═══ The input
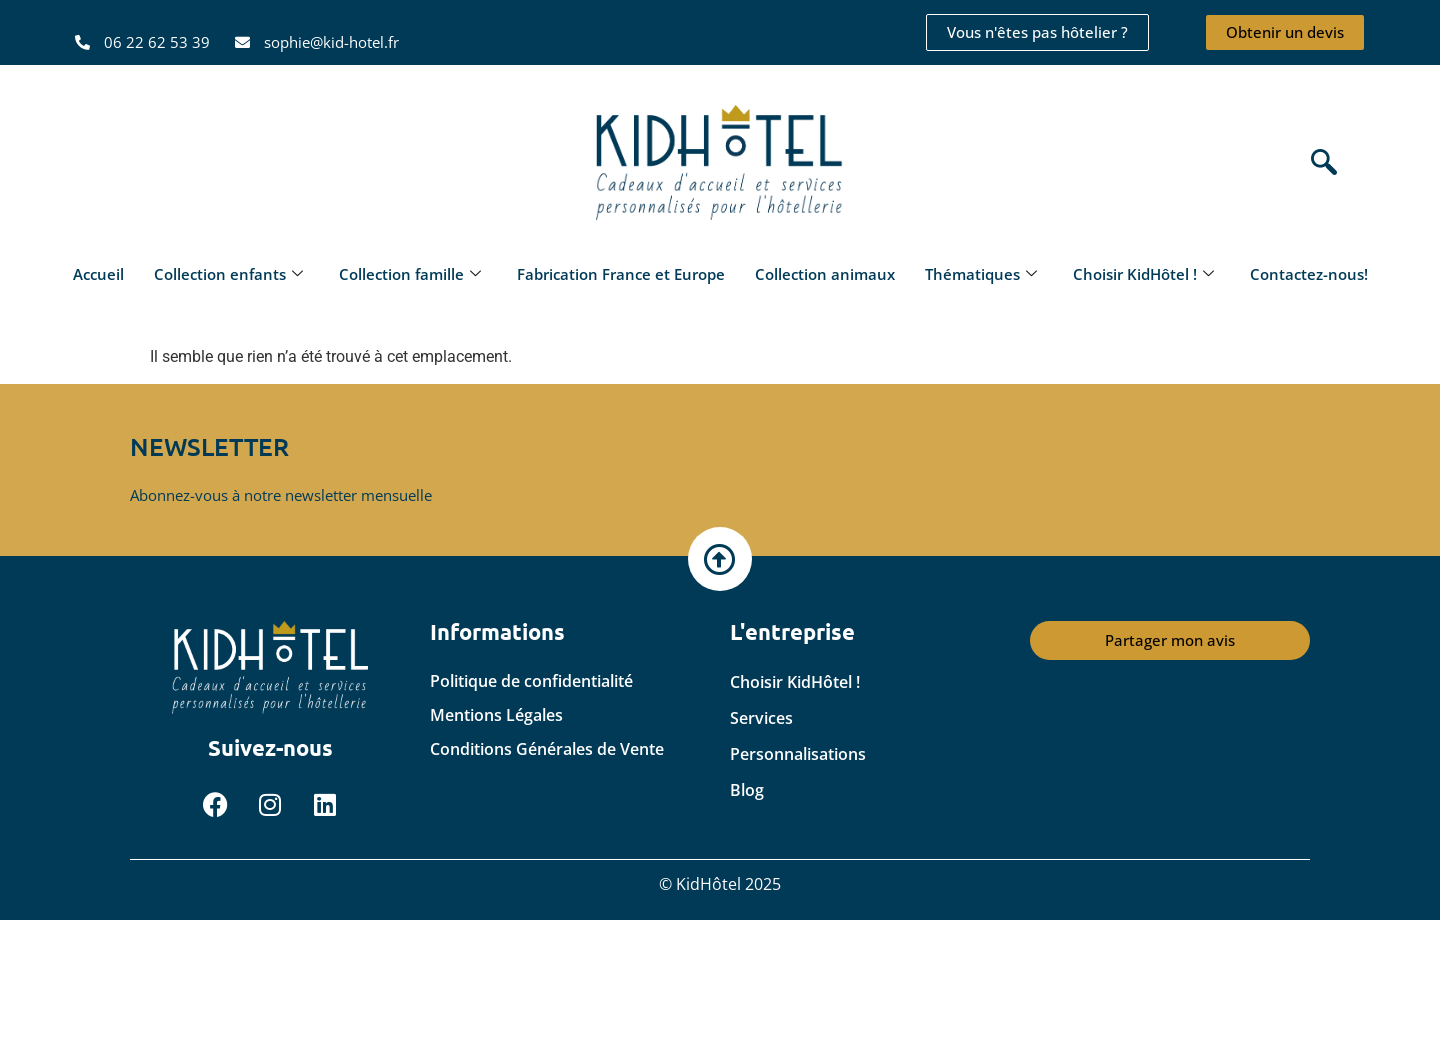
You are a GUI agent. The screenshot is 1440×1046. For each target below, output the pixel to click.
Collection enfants (228, 274)
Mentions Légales (496, 715)
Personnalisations (798, 754)
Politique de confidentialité (531, 681)
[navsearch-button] (1319, 164)
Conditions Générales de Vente (547, 749)
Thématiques (981, 274)
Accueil (98, 274)
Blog (747, 790)
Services (761, 718)
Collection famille (410, 274)
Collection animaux (825, 274)
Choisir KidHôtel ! (1143, 274)
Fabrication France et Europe (621, 274)
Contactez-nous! (1309, 274)
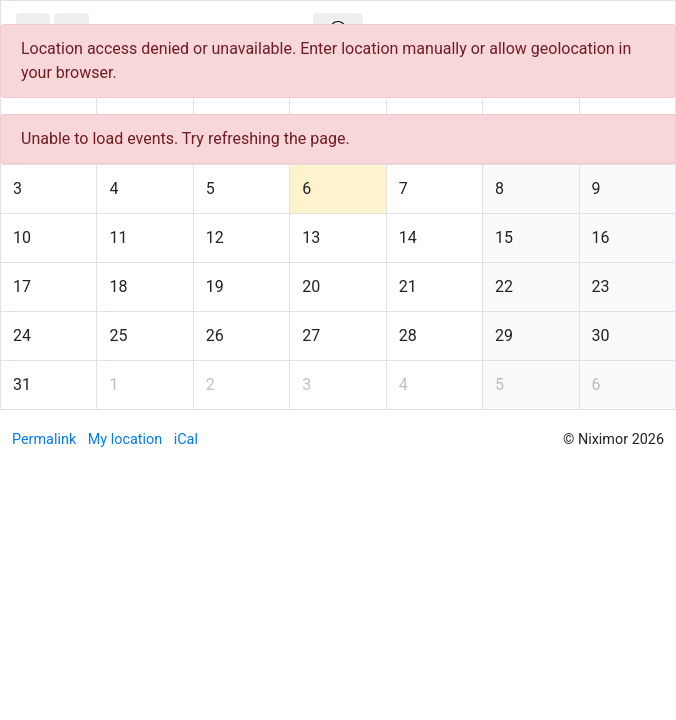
══════
» Short problem: Please reproduce all of the material above word for word, leaving out the pictures.

» Answer to the problem:
You are a GUI agent. The screenshot is 1440×1046. For each target below, output the pixel to click.
Collection enfants (228, 274)
Mentions Légales (496, 715)
Personnalisations (798, 754)
Politique de confidentialité (531, 681)
[navsearch-button] (1319, 164)
Conditions Générales de Vente (547, 749)
Thématiques (981, 274)
Accueil (98, 274)
Blog (747, 790)
Services (761, 718)
Collection famille (410, 274)
Collection animaux (825, 274)
Choisir KidHôtel ! (1143, 274)
Fabrication France et Europe (621, 274)
Contactez-nous! (1309, 274)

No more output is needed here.